Exercise A:
Say whether each statement agrees with the text on supporting new mothers. Answer yes or no for each, and quote the words of the text that decide it.
(i) A visitor should ask the new mother how she is doing before anything else.
(ii) If the baby cries while the mother eats, the visitor should try to comfort the baby.
(iii) Pregnant first-time mothers are told to read a newborn book before the birth.
Exercise B: Write what comes next in the text on supporting new mothers, picking up after its last sentence.

I’m not suggesting women stay in bed for two months, that sounds mostly awful and I can’t imagine anyone in present-day society enjoying that, even with Netflix and Kindles. But allowing for rest and bonding is crucial to a new mother’s mental and physical well-being.
If you know a new mom….
Spend some time with her. Let her know you’re not bothered by exposed nipples and dripping milk – she’s doing her best to figure out how to feed her baby. She’s probably worried about his weight gain or concerned with her latch, the last thing she needs is a person in her home too prude to be in the same room as a leaking boob.
When you enter her home, please, first ask her how she is doing and what she needs. Give her a hug before trying to hold the baby. Ask about her birth story, telling it over and over can be so healing for her spirit.
Bring her some food. But not just any food. Take the time to look up postpartum recipes that contribute to healing, nursing and recovery. Make her something fresh, and bring it to her on the couch. Ask if you can hold the baby while she eats. (Bonus tip: if the baby starts crying, don’t try to comfort him/her, give the baby back to mom and put her food in the oven to stay warm. Hearing her baby crying will make that meal unpleasant, and newborns really just need their mamas when they’re crying).
If something is messy, clean it. Don’t ask if she wants it clean, she’ll probably say no because she’s polite and doesn’t want someone else cleaning her bathroom. But odds are, seeing a sparkly clean bathroom later that day will bring to her a sense of relief.
Pregnant, first time moms….
Put the newborn book back on the shelf. You’ll have time to read it later, and more likely you won’t need it because none of us ever know what we’re doing anyway, no matter how many books we’ve read. Pick up a few books on postpartum healing. Find out what your body might be going through, try to anticipate the needs you might have based on your personality and specific situation. Talk to other moms about their experience, what they appreciated having, what they didn’t expect needing, and how long their recovery took.

Data extract:
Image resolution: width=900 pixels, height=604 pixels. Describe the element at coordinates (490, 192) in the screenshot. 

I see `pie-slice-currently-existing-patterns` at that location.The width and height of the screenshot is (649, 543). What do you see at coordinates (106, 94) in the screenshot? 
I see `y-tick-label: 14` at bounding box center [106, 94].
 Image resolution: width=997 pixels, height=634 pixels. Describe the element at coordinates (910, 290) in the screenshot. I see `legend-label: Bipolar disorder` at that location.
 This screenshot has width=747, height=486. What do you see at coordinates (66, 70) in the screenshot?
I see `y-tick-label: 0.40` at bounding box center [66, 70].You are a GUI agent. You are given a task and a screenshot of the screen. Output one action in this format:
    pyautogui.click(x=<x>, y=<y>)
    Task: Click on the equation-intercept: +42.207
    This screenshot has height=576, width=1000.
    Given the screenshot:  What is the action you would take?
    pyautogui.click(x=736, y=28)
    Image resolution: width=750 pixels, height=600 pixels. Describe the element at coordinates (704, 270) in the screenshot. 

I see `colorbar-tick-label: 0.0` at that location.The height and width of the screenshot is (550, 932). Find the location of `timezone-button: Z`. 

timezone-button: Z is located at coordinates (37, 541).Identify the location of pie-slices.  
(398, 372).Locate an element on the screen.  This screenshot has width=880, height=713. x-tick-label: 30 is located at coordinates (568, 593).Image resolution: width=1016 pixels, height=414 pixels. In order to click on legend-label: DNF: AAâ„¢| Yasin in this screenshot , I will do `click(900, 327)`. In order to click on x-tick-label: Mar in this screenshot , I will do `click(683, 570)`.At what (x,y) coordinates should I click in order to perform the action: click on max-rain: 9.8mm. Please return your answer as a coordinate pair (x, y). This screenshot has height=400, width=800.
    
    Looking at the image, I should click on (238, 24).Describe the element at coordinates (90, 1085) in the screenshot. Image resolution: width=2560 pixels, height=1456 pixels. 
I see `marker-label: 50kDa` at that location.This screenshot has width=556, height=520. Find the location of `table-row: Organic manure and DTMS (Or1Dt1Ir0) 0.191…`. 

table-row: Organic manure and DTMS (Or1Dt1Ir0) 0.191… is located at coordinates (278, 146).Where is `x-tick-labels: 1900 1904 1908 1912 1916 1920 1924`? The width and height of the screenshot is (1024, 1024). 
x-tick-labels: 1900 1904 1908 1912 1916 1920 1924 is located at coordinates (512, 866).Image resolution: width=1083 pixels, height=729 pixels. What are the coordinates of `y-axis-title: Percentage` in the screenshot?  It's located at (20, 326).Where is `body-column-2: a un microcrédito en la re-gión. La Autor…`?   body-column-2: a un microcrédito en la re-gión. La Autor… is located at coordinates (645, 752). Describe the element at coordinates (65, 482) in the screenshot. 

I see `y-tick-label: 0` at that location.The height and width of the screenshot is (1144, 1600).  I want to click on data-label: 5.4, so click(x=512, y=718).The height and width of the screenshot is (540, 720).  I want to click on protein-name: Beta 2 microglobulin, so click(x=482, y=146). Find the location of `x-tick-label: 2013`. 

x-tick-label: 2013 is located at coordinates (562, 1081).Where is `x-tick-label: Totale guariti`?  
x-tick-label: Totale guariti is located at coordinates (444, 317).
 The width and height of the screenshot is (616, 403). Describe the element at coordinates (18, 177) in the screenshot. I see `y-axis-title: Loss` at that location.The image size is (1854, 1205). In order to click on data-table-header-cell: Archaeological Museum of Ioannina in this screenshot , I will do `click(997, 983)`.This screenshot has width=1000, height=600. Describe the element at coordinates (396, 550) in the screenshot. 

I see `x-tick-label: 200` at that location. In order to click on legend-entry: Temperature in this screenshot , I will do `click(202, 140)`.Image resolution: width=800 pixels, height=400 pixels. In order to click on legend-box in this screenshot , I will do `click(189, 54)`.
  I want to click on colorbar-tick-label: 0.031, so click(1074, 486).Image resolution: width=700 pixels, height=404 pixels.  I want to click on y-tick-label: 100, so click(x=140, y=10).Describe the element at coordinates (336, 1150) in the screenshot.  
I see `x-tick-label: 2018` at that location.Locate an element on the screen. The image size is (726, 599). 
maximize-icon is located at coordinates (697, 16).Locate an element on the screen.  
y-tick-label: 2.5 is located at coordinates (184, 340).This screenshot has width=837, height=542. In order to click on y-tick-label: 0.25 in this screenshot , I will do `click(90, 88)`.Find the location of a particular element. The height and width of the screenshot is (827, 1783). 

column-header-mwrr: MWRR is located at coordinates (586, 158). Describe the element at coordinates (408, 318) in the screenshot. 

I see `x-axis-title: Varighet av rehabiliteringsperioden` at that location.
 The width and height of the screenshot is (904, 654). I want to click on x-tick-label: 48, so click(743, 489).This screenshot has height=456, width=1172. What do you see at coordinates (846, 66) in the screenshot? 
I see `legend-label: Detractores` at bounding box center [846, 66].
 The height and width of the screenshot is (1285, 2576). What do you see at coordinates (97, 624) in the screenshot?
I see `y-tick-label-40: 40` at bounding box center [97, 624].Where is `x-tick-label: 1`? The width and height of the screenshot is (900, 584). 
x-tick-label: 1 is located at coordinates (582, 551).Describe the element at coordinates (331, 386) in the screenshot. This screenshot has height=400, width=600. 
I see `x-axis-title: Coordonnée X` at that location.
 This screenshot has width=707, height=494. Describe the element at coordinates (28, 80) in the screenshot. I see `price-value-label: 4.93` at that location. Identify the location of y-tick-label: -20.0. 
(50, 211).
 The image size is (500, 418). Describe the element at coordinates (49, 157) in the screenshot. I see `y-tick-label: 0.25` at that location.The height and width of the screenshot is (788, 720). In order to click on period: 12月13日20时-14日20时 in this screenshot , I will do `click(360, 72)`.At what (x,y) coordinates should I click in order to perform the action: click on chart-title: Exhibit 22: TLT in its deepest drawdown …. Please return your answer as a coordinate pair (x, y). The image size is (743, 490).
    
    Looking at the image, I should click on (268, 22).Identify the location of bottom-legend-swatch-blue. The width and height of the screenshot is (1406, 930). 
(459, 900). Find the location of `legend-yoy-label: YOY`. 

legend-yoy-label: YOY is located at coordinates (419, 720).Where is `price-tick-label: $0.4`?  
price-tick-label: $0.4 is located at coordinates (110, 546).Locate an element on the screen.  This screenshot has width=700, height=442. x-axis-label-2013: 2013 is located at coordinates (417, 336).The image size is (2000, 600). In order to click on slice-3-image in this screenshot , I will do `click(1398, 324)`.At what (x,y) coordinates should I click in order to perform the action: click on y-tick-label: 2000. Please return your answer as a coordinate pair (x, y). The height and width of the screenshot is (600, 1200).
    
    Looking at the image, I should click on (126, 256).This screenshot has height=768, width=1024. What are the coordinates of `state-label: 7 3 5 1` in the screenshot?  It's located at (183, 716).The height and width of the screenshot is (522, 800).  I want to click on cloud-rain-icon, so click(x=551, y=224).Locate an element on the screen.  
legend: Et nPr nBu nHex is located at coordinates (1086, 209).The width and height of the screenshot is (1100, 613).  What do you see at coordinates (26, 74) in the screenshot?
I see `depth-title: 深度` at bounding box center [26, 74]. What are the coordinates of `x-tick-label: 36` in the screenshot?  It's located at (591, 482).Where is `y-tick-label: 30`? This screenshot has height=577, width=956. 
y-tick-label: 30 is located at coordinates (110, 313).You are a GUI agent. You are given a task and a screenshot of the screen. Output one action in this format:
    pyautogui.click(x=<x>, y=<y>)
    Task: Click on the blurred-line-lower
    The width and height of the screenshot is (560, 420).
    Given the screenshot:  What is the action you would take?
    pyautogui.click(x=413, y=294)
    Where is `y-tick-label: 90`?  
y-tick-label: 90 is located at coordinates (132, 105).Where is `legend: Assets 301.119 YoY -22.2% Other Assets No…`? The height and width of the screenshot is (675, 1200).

Written response A:
(i) Yes: "When you enter her home, please, first ask her how she is doing and what she needs."
(ii) No: "if the baby starts crying, don’t try to comfort him/her, give the baby back to mom and put her food in the oven to stay warm."
(iii) No: "Put the newborn book back on the shelf."

Written response B:
If you are able to, consider hiring a postpartum doula. If you have a partner or family in town to help, the doula might be able to lead them in what to do for you. Or hire her for when your family leaves and your partner is back to work because you may be very grateful for an extra pair of hands around, even a month after giving birth.
Find local moms to spend time with. This will be crucial to your mental health. Look up local groups on Facebook and organize a get-together, or find a postpartum yoga class. Consider pelvic floor therapy a few months after giving birth, some simple exercises and massages can help your body heal and gain strength again, which can do wonders for your mental health as well.
Most importantly though, don’t be afraid to ask for what it is you need. There is someone in your life who wants to and is able to provide it for you. Find them, ask them, and don’t feel bad about it. You just gave life to a new human, it’s the least that we could do.
(One last note: I was very well cared for after giving birth. I had many loved ones come visit and bring meals and take care of me. My husband provided the best support and took care of me in every way possible. But despite all of that, I was not prepared for how much I would need that support. This is what was most difficult. And not every woman feels this way. Many women give birth and feel fairly back to normal soon after. Some take even longer than me to recover. Every single birth is different, and every single recovery period is different – which is exactly why we don’t know what to expect and must prepare ourselves for the endless possibilities).